The MSR Common Compiler Infrastructure project (CCI) (video)
CCI is a set of libraries containing code used that compiler front ends tend to have in common. It can also be used for creating post compilation tools operating on CLR assemblies. The first version of CCI was used to create the MSR Spec# compiler, and the ILMerge tool. It is also the library that is at the heart of FxCop. The second version of CCI has been used to create the MSR Verifying C compiler (vcc) and is also used for Managed Code Contracts and various post compilation tools in the CLR. This version of CCI has now become an open source project on CodePlex. This talk gives an overview of what is on CodePlex, what can be done with it as it is now, and how it can grow with the aid of community involvement.
Paul Vick
Modeling: Language and Data (video)
Philip Wadler
Links: Web programming without tiers (video)

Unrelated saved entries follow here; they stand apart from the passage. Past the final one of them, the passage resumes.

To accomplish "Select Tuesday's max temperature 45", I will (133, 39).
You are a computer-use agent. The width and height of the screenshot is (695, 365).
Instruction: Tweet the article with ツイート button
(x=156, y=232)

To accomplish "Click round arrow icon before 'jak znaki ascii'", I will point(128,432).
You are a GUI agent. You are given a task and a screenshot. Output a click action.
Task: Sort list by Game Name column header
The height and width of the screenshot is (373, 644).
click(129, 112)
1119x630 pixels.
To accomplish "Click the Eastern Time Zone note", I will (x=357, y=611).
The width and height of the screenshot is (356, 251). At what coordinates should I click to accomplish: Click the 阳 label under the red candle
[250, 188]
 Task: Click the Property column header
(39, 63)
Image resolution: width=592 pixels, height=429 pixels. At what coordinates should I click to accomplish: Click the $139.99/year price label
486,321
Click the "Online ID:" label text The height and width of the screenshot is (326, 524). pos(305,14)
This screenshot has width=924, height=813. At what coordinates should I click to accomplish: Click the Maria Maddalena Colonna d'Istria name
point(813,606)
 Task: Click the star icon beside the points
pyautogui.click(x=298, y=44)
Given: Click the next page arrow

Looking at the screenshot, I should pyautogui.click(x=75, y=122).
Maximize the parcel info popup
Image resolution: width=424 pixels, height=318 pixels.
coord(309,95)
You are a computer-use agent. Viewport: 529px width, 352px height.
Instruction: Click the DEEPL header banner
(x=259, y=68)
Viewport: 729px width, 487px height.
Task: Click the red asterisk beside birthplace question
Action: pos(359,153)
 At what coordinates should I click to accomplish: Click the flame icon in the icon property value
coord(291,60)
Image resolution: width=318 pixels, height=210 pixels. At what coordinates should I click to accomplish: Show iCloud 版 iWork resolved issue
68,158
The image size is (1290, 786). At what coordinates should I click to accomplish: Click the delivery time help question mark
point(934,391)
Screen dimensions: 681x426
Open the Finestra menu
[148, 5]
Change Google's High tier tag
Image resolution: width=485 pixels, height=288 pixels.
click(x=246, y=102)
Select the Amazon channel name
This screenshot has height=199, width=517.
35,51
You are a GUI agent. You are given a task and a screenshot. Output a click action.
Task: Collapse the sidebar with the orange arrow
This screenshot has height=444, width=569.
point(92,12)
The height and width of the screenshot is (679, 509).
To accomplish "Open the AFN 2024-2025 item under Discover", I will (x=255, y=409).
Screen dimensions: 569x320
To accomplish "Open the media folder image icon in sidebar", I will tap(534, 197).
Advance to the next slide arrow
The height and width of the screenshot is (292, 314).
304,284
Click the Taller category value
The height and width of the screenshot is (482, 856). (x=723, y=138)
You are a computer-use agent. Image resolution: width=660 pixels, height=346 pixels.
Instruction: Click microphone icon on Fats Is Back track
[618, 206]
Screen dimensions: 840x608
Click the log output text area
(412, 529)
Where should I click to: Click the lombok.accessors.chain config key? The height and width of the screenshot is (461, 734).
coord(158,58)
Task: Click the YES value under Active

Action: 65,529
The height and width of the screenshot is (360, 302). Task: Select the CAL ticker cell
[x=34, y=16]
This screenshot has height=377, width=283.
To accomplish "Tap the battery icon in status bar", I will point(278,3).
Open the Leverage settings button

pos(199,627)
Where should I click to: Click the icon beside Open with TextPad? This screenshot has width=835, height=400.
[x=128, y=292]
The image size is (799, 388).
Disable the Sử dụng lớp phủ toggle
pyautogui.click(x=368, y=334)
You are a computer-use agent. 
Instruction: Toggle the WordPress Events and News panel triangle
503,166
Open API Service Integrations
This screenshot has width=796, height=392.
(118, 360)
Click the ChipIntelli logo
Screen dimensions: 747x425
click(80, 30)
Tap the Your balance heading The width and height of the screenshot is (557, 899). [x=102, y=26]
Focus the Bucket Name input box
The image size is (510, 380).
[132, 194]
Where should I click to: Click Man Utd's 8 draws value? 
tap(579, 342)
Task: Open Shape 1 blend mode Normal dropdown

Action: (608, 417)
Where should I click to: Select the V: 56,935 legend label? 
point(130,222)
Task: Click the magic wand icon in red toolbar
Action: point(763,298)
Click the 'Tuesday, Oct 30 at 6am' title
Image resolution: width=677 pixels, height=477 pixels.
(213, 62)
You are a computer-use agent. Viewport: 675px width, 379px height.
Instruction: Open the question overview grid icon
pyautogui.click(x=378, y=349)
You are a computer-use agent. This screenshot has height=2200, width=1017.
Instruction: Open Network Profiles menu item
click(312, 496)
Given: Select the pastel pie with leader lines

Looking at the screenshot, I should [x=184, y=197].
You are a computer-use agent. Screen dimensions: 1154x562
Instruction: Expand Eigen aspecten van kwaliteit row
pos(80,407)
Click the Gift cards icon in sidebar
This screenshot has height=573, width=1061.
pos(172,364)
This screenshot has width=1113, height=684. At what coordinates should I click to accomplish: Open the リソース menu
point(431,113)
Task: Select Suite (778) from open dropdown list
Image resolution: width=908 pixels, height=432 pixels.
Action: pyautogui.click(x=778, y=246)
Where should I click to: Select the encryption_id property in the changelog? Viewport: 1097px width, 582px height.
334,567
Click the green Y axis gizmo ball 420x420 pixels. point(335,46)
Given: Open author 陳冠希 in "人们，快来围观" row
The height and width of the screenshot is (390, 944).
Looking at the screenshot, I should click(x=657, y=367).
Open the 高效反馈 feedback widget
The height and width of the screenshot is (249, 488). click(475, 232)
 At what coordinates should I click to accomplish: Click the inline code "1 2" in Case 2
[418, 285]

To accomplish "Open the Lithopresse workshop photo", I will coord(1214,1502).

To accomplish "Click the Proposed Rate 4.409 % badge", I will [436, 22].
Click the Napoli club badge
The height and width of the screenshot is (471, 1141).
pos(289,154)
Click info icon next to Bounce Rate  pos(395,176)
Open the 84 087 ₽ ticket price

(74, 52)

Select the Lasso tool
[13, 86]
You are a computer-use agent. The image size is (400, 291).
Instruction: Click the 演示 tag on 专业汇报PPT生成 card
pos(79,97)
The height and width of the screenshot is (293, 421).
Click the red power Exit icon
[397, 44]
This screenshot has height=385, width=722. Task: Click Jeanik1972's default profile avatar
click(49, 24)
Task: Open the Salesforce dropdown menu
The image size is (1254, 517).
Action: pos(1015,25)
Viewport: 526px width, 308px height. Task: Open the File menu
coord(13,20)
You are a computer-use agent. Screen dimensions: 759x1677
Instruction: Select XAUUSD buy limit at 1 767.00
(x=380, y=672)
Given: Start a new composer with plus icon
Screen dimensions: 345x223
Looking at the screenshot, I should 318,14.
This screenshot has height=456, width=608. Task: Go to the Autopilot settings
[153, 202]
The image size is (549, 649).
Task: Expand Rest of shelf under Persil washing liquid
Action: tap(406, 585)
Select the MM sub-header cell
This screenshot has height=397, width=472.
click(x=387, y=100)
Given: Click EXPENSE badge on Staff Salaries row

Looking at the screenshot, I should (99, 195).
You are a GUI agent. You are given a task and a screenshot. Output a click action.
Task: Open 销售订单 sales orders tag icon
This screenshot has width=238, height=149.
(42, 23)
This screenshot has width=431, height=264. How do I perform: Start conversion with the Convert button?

Links is a programming language for web applications that generates code for all three tiers of a web application from a single source, compiling into JavaScript to run on the client and into SQL to run on the database. Links supports rich clients running in what has been dubbed Ajax style, and supports concurrent processes with statically-typed message passing. Links is scalable in the sense that session state is preserved in the client rather than the server, in contrast to other approaches such as Java Servlets or PLT Scheme. Client-side concurrency in JavaScript and transfer of computation between client and server are both supported by translation into continuation-passing style.
Frank Wierzbicki
Jython and the JVM (video)
Jython is a Java implementation of the high-level, dynamic, object-oriented Python programming language, which seamlessly integrates with the Java platform, allowing you to run Python on any Java platform. I will give an overview of Jython's implementation, with a focus on the current challenges regarding method dispatch, and how we can use "invokedyanamic" and "method handles" coming in JDK 7 to make the implementation better.
Matthew Wilson
Matthew is a programmer and language enthusiast. He works as a contractor on both .Net and Perl software.
Bootstrapping Perl 6 [on a new language/VM] on .Net (video)
Survey of progress implementing a Perl 6 interpreter targeting .Net. Survey of the (surprise!) new language/VM (running on top of .Net) used to implement the ongoing Perl 6 implementation.